MUMBAI: Who would have seen this coming?
A report that CNBC broke last month about Walt Disney acquiring a large chunk of the assets owned by 21st Century Fox, including Star India, is firming up to a possible announcement as early as next week, the US business news network reported early Tuesday, citing sources.
CNBC sources put the enterprise value of those Fox assets at $60 billion.
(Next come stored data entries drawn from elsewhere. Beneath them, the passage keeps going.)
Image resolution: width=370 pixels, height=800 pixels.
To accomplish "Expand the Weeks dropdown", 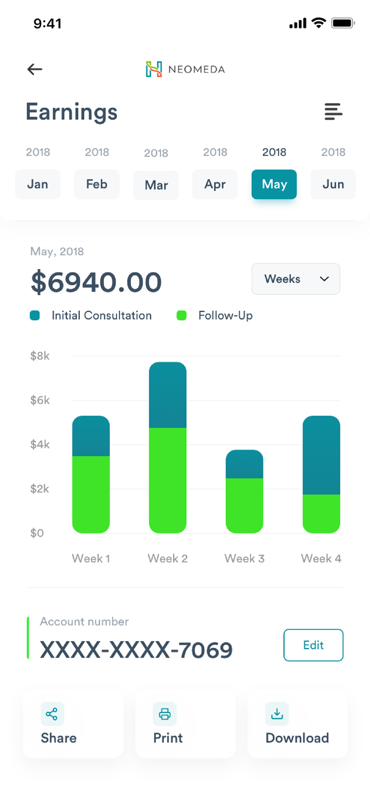I will point(295,279).
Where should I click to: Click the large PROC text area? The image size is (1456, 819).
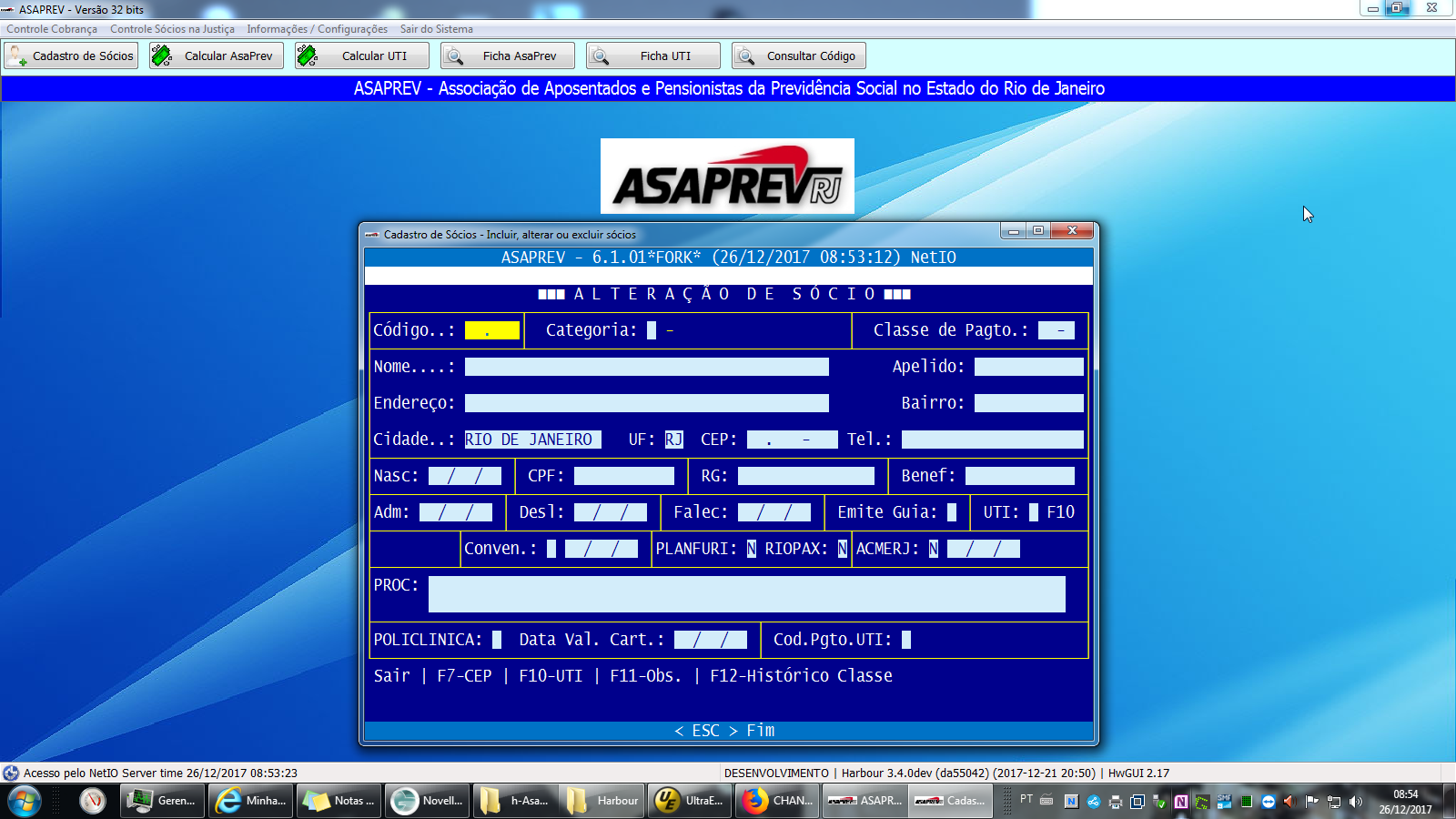[x=746, y=594]
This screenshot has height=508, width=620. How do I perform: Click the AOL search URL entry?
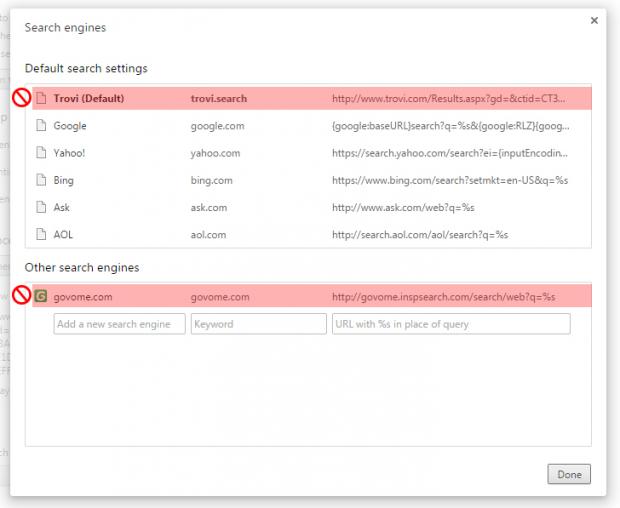click(x=420, y=234)
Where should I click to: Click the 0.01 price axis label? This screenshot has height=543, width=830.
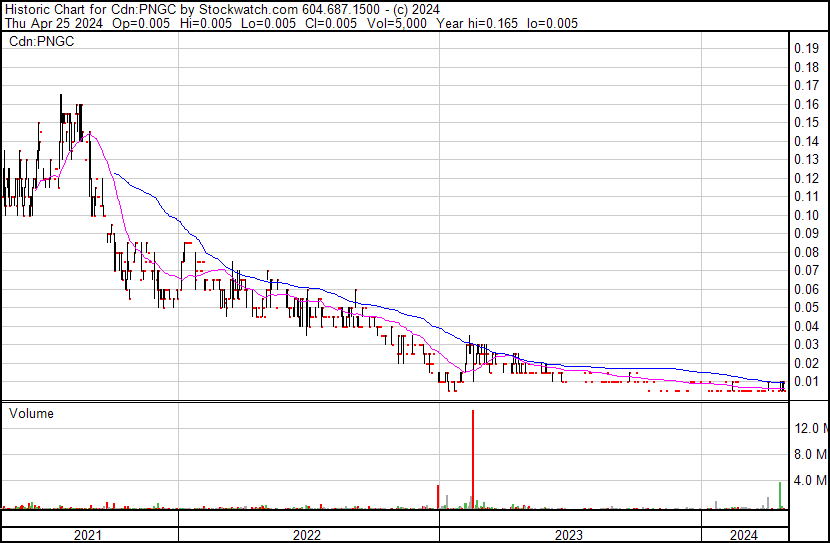(805, 381)
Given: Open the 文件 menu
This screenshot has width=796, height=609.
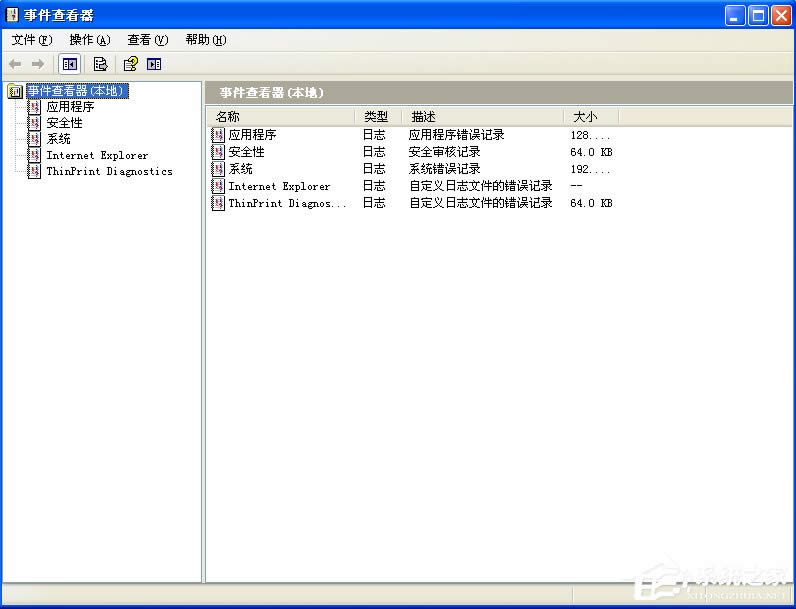Looking at the screenshot, I should pos(31,40).
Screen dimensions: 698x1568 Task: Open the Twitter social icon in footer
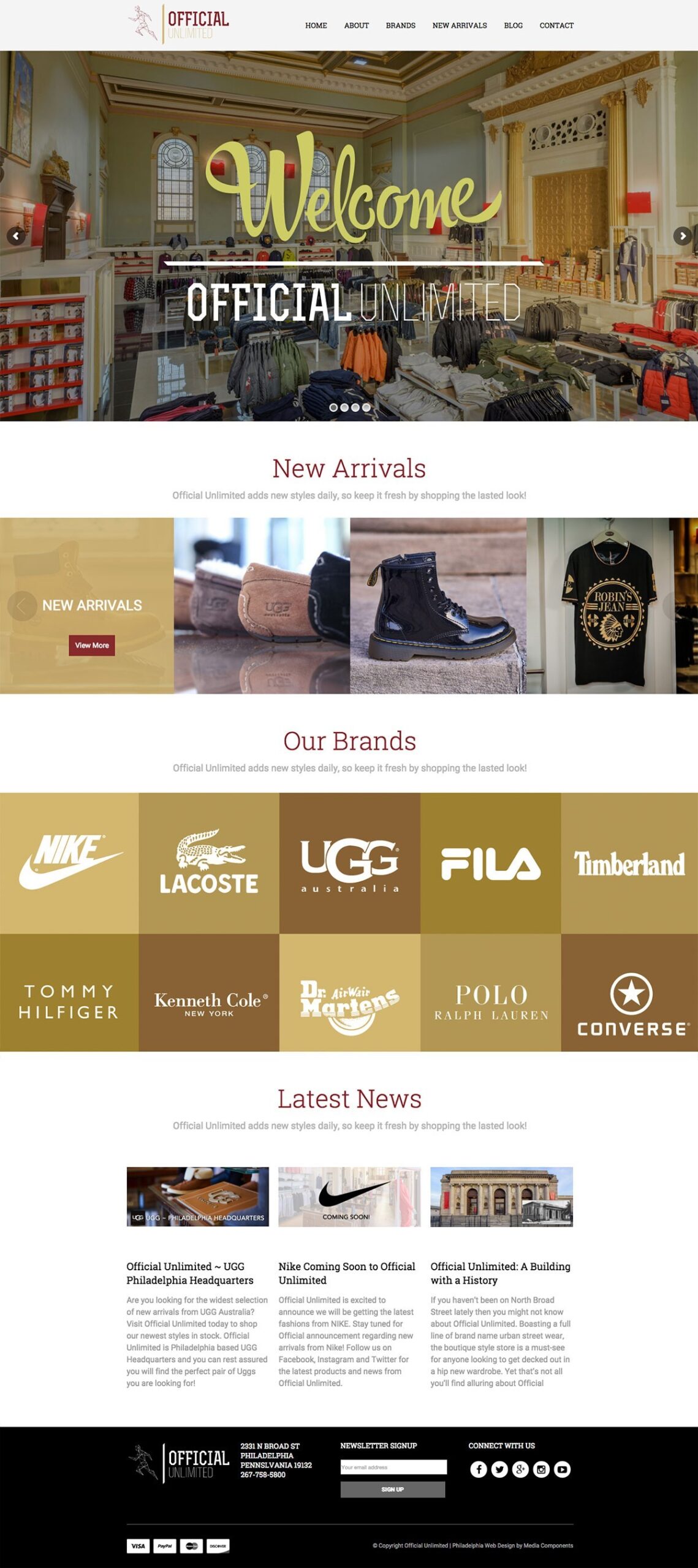pos(499,1469)

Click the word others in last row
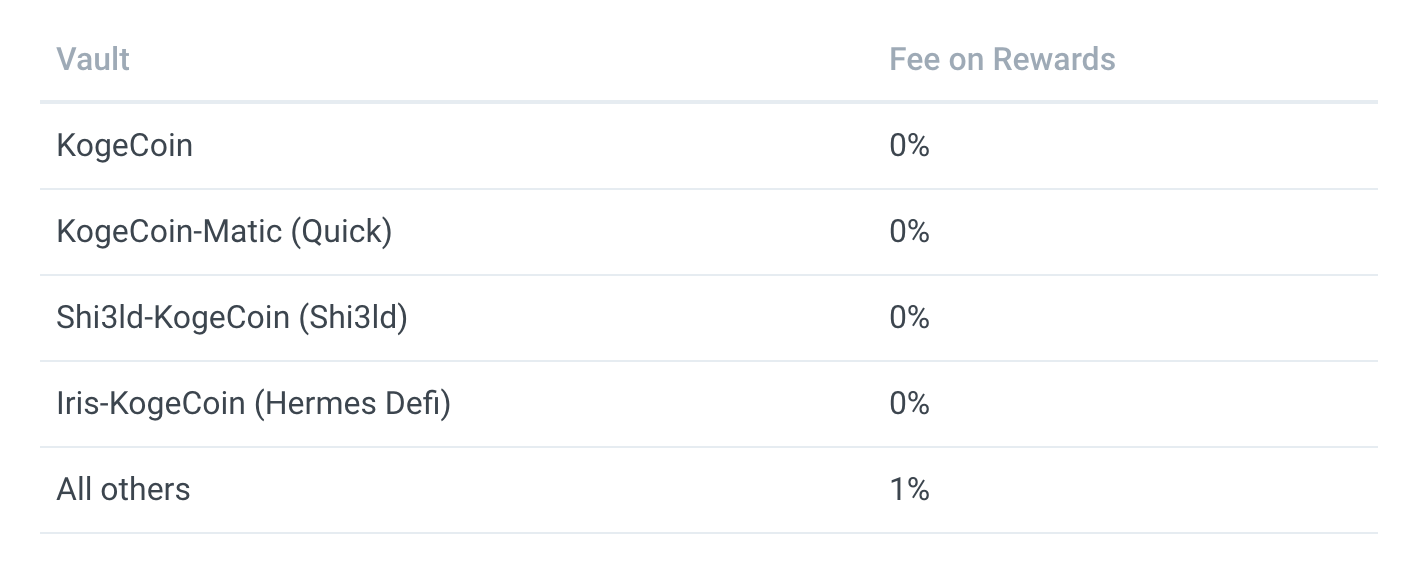tap(143, 490)
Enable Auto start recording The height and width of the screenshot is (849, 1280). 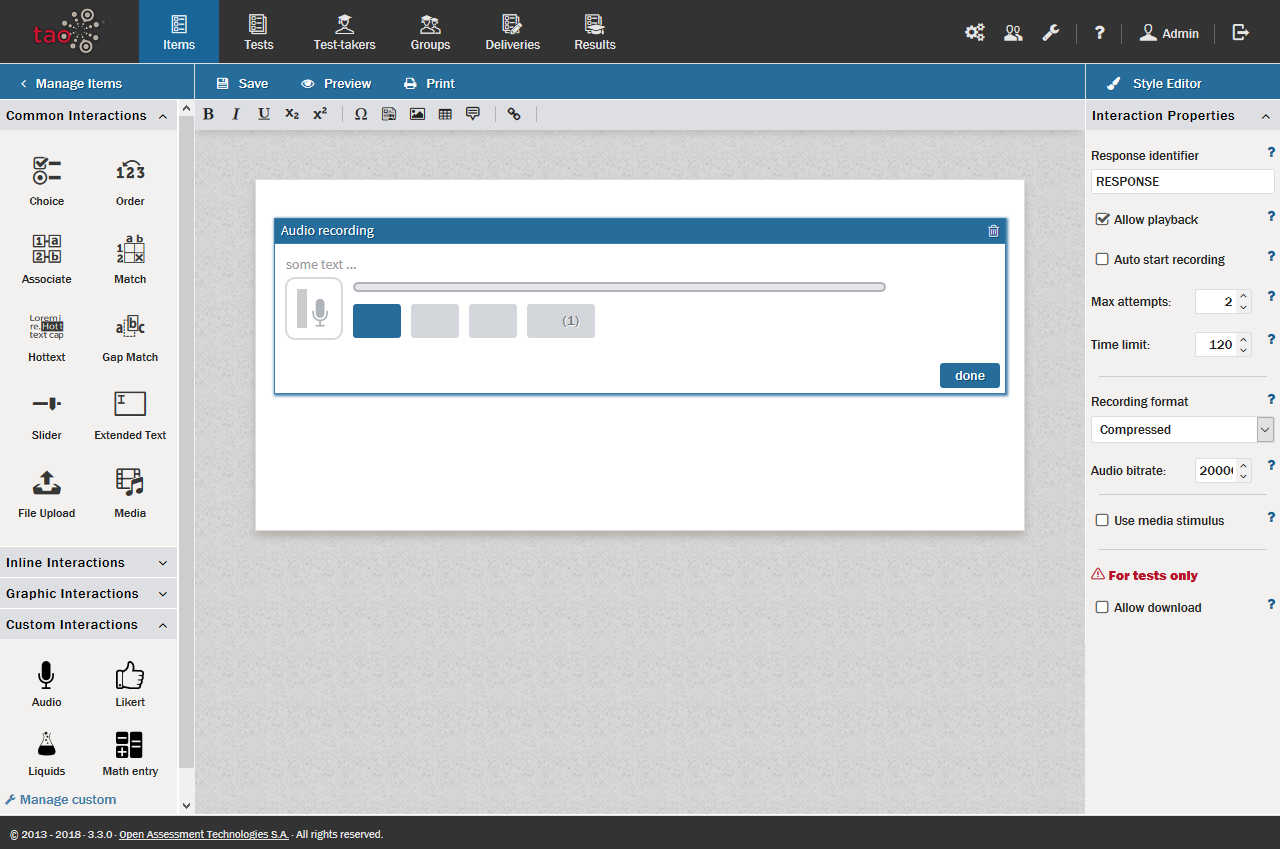(x=1102, y=259)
The assets on sale include Star India (which the business news channel has valued in the region of $10 billion), the Twentieth Century Fox movie studio, cable networks FX and National Geographic, plus Fox’s stake in UK-based Sky.
Fox, meanwhile, would hold onto its sports, news and broadcast networks.
Fair enough.
But along with it comes a new report from UK’s Financial Times that as part of the deal, Fox CEO James Murdoch, son of Rupert Murdoch, could well succeed Disney chief executive Bob Iger when he retires in 2019.
Closer home, the announcement Monday that Star India chairman and CEO Uday Shankar has been elevated to president, 21st Century Fox, Asia, now acquires a whole new gravitas.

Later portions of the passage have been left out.